My writing quasi-career began not as a job, but as a blogger. And not even as a my-opinion-is-more-important-than-yours-type of blogger; I had written dozens of articles before I ever gave anyone the web address, and even then, it was by request. I really and truly wrote only for myself.

Now that I write for the paper, I have to generate at least one article per week. Normally, I pick through the hundred things in the news, or the thousand things that bounce around in my mind, and write about whichever one happens to be the most newsworthy, the most controversial, or sometimes just the easiest to pen 800 words about.

There have been weeks when I can't stop writing. Suddenly there seem to be a myriad of interesting and important topics, and I'll pump out five or six articles in a matter of days. I'll see something on the news or in the paper, and it consumes my thoughts to the extent that I've actually gotten out of bed to write a piece while the words were still fresh in my mind.

Here we are more than two years after I started blogging, and everything I write, while it may go through a more complex editing process than before, is much the same. I am very fortunate to be in a position where I choose the subject matter of my articles, and I have fantastically open-minded and tolerant employers to thank for that.

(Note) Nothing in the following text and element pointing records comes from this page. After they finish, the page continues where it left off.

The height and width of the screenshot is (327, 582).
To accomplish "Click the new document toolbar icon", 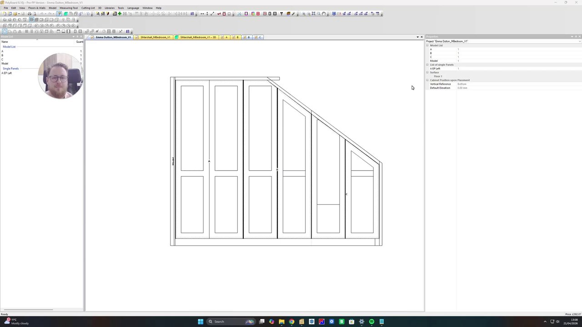I will coord(5,14).
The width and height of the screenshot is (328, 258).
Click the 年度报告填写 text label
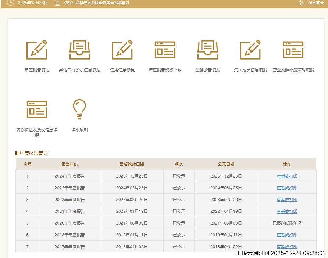pos(37,70)
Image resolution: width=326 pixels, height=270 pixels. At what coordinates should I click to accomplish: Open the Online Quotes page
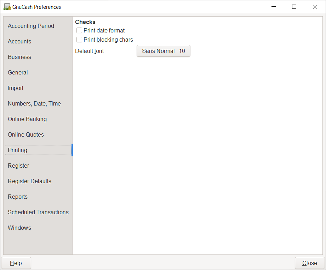[26, 134]
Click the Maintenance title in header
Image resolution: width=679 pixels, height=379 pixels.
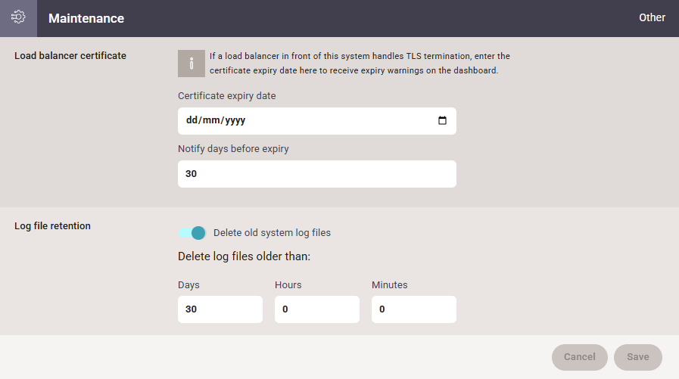tap(86, 18)
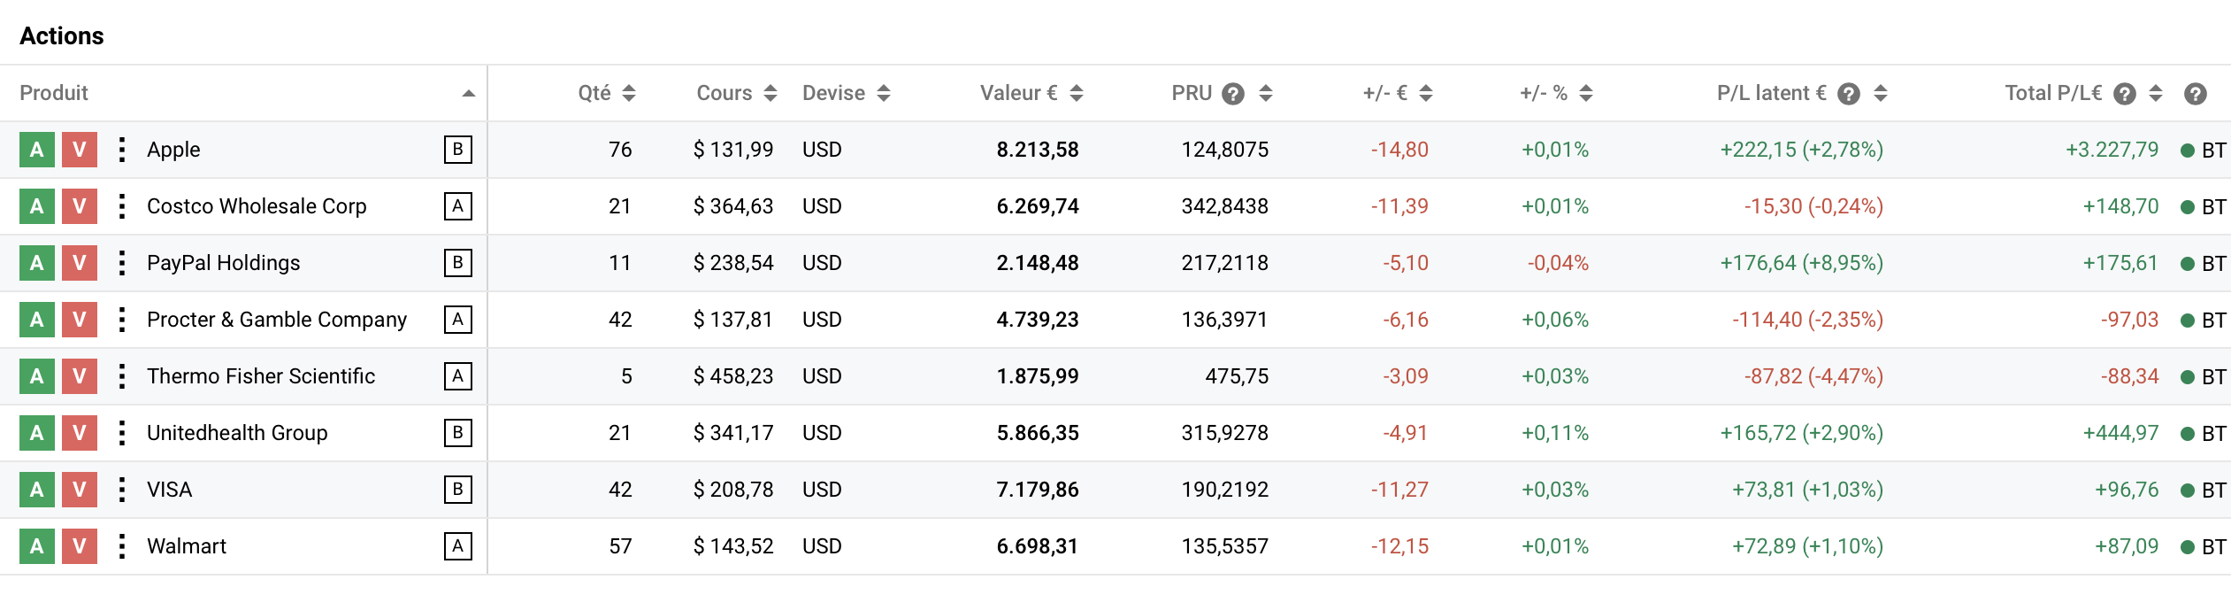
Task: Sort by Devise column arrows
Action: [884, 93]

How strange that, even after more than 60 published articles, I still feel like a fraud calling myself a writer. I've never been to journalism school, nor have I take a single writing course. I wasn't pursued as a writer by any publication, I took a leap of faith and hoped someone would find promise in my work. Even though I am able to say I get paid for the things I write, I would never be so bold as to describe my occupation as "writer".

This train of thought has cropped up for a very obvious (at least to me), Freudian reason: lately I've had to go over my own work and choose which articles from the past year are the best. Not the funniest, not the most newsworthy, but the best in a technical sense. And this task of choosing puts me and my ego in a difficult position.

I don't know if my idea of funny was funny to someone else. Maybe the most hilarious moment of my week, which I wrote about in detail and with great flourish, soared over the heads of most others and fell flat.

I don't know if my explanation of an issue adequately told the story I was trying to tell. Maybe I had false expectations of the public's familiarity with a subject, didn't use enough back story, and people were wondering what in the world I was talking about.

I don't know if my work is good enough. Maybe, even though I know lots of big words and roughly where to place my commas, my writing is just a bunch of partially incoherent, irrelevant nonsense, by someone with too many opinions and not enough writing chops to properly construct a print-worthy article.

Maybe, maybe, maybe. I don't know. What I'm assuming are words uttered often among writers of my experience,and perhaps even occasionally by seasoned ones from time to time.

I'm reluctant to admit, this is the one area of my life where I have sufficient self-doubt. Not so much in the validity of my opinions, or the sincerity behind what I write, but in the cogency of my arguments, the clarity of my points, and the style from a technical perspective.

It is during these moments of self-doubt that, while I simultaneously end up turning them into an article for this week's paper, I have to remember that I do this for myself, just like I did in the beginning. I might have an audience larger than one, but that hasn't changed my purpose or my goal. And since my goal is to use the skills I have to rid my swirling brain of some of it's overwhelming content, I have accomplished what I set out to do before a single issue of the paper is purchased.

So I'm sitting here, for what has to be the fiftieth time, looking over my work from the past year and wondering which articles are fit to be judged by a trained eye. I still haven't even figured out which are those of Gina, the wife, the mother of two, the university drop-out and frequent windbag, and which are those of Gina the professional writer. I haven't even decided if those are the same people. But I have decided neither of them are going to stop.